Activity> When a line in the records contains the string "will", copy that line.

═══ Records for this task

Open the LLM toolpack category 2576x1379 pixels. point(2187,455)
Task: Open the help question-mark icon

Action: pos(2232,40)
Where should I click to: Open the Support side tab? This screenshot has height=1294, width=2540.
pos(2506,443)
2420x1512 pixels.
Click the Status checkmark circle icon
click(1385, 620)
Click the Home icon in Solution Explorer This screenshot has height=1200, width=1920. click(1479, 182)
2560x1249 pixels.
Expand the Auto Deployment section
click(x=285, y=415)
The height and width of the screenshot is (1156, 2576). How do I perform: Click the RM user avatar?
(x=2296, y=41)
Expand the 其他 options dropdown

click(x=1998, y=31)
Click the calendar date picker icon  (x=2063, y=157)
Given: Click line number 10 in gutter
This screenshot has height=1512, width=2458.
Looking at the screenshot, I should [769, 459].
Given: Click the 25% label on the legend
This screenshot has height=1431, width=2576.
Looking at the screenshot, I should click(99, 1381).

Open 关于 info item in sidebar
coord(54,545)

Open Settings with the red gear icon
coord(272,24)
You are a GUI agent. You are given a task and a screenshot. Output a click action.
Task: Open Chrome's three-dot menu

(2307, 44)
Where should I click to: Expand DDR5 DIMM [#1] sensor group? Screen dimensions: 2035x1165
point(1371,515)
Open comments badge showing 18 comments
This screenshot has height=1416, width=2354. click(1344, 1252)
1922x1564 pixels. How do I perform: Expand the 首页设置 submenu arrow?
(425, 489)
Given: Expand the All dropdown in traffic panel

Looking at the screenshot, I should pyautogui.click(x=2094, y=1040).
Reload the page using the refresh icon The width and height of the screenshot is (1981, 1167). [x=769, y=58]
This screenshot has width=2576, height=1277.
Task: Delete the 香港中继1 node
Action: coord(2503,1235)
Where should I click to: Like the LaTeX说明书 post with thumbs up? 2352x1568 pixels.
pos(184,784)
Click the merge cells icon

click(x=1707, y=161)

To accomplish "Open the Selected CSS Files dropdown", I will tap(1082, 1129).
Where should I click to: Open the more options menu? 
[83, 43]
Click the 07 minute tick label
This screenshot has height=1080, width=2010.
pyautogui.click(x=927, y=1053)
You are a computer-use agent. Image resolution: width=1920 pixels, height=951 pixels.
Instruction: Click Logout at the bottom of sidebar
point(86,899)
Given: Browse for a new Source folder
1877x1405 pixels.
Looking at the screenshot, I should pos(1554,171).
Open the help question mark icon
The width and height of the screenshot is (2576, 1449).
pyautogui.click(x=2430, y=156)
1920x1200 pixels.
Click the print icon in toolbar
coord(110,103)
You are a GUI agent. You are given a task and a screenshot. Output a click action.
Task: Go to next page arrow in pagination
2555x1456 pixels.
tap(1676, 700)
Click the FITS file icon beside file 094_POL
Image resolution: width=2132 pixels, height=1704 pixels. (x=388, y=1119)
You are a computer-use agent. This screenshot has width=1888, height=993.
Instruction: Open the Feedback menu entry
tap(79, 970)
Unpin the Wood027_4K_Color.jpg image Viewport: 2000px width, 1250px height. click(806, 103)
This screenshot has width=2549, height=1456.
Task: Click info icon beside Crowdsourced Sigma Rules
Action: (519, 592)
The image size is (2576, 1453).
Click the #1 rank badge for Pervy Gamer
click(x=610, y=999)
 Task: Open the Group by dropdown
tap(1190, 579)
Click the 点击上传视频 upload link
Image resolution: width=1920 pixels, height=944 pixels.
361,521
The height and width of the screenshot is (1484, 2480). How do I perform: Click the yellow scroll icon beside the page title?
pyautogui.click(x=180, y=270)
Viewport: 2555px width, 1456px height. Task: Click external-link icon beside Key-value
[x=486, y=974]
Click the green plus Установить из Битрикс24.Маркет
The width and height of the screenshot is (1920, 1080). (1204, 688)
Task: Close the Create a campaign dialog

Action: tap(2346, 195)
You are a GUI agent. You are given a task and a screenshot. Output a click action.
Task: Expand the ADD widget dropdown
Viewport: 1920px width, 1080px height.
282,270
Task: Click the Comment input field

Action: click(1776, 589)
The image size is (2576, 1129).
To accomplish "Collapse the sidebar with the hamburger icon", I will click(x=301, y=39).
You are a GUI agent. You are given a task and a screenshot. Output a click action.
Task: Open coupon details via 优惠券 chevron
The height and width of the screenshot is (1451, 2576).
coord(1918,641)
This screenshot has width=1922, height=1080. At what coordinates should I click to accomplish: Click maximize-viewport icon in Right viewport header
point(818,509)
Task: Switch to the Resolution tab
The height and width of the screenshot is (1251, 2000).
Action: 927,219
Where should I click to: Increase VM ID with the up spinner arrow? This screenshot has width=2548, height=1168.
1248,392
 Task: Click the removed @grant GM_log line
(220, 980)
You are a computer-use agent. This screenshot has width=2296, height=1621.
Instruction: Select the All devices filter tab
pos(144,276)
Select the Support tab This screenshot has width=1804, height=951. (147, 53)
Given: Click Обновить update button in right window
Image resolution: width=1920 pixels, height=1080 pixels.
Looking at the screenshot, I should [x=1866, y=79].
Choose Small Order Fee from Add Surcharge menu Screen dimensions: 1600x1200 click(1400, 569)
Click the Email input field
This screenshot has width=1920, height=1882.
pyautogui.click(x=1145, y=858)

══════

Worked solution>
To accomplish "Open the Selected CSS Files dropdown", I will tap(1082, 1129).
To accomplish "Collapse the sidebar with the hamburger icon", I will click(x=301, y=39).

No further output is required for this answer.